Overview

The SDK relies heavily on two abstractions to facilitate application development, effects systems and Modules.

Effects Systems

The effects system is backed by a library called polysemy which we mentioned in the introduction. An application basically has five layers of effects

  1. Application level effects: These are introduced by the application developer in order to customize application behavior. Examples include things like AuthEffs from Tendermint.SDK.Modules.Auth that allow for manipulating accounts and throwing custom Auth errors.
  2. Transaction effects: These are the effects that allow you to interpret transactions, emit events, meter gas, and handle storage requests.
  3. Base effects: These include things like logging, metrics, exception handling, and some error handling.
  4. Store effects: These are the effects that describe the possible interactions with an abstract merkelized key-value database.
  5. Core effects: These are largely internal and used to interpret the other effects to IO. There are two different core options available in the SDK (distinguished by an in-memory versus production database), but the more advanced developer might wish to write their own.

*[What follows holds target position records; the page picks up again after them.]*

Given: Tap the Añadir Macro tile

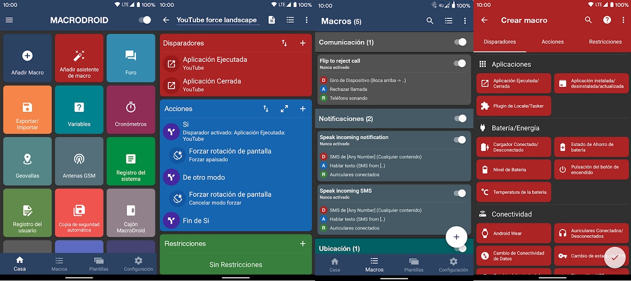Looking at the screenshot, I should pos(27,58).
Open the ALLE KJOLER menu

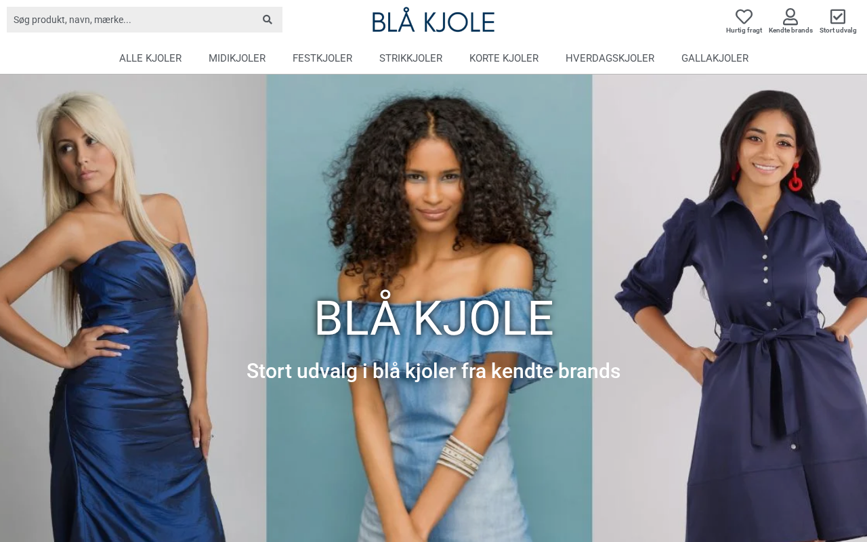[150, 58]
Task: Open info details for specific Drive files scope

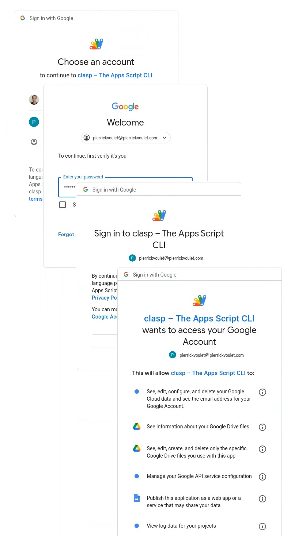Action: 262,449
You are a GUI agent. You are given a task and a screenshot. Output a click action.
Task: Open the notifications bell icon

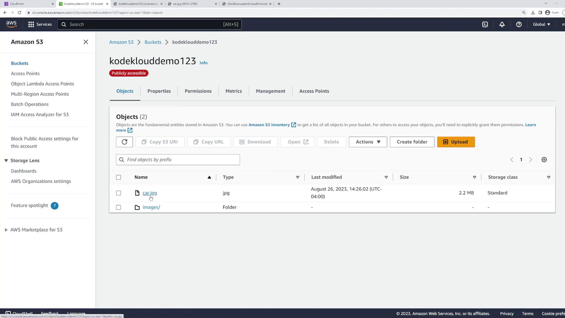502,24
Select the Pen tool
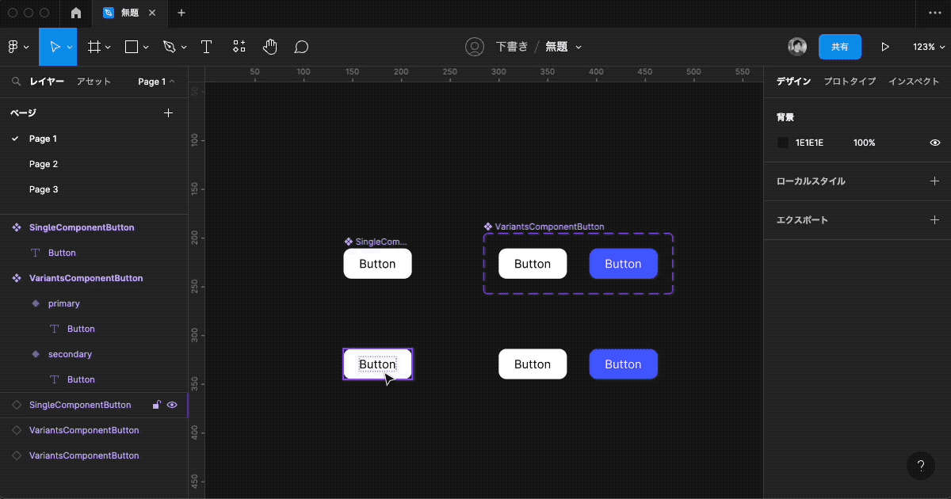951x499 pixels. click(170, 47)
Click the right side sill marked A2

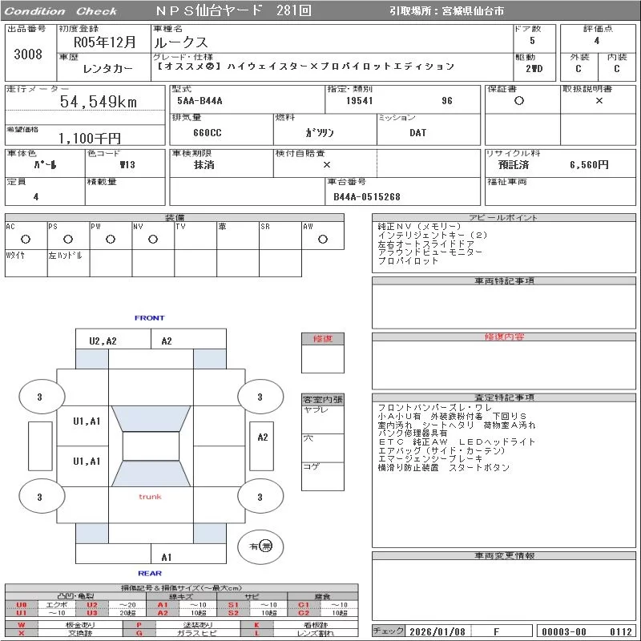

The tutorial explains the multiple points at which you can hook your application specific effects and types into the SDK.

Modules

The core building block of an application is a Module. There are some modules that ship with the SDK and make up a kind of standard library. These modules are of general utility, like dealing with things like authentication or coins, and are considered to be safe.

The most useful part of the SDK is that you are free to define your own modules, or depend on other third party modules outside the SDK. Since they all have the same type, they all easily compose into larger applications as standalone components or dependencies.